[Stored records]
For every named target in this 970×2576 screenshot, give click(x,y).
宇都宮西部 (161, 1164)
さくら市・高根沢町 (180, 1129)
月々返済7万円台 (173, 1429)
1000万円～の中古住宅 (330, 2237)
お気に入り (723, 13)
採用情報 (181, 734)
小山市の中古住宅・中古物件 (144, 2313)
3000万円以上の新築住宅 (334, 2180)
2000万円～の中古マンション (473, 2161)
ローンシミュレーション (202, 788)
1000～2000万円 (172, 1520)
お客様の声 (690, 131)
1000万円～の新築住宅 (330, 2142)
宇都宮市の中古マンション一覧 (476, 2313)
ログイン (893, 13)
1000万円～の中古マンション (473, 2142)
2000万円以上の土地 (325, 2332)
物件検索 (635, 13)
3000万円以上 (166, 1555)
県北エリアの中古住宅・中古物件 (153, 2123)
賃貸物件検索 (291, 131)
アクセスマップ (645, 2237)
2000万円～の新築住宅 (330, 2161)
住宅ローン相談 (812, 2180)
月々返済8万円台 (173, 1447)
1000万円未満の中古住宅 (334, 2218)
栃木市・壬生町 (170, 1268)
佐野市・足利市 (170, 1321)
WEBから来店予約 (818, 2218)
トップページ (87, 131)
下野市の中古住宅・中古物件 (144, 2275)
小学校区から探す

**Exercise:**
Transcribe every entry exactly, omitting nothing.

**Result of the task:**
For every named target in this 970×2576 screenshot, give click(x,y).
宇都宮西部 (161, 1164)
さくら市・高根沢町 (180, 1129)
月々返済7万円台 (173, 1429)
1000万円～の中古住宅 (330, 2237)
お気に入り (723, 13)
採用情報 (181, 734)
小山市の中古住宅・中古物件 (144, 2313)
3000万円以上の新築住宅 (334, 2180)
2000万円～の中古マンション (473, 2161)
ローンシミュレーション (202, 788)
1000～2000万円 (172, 1520)
お客様の声 (690, 131)
1000万円～の新築住宅 (330, 2142)
宇都宮市の中古マンション一覧 (476, 2313)
ログイン (893, 13)
1000万円～の中古マンション (473, 2142)
2000万円以上の土地 (325, 2332)
物件検索 (635, 13)
3000万円以上 (166, 1555)
県北エリアの中古住宅・中古物件 (153, 2123)
賃貸物件検索 (291, 131)
アクセスマップ (645, 2237)
2000万円～の新築住宅 (330, 2161)
住宅ローン相談 (812, 2180)
月々返済8万円台 (173, 1447)
1000万円未満の中古住宅 (334, 2218)
栃木市・壬生町 (170, 1268)
佐野市・足利市 (170, 1321)
WEBから来店予約 (818, 2218)
トップページ (87, 131)
下野市の中古住宅・中古物件 (144, 2275)
小学校区から探す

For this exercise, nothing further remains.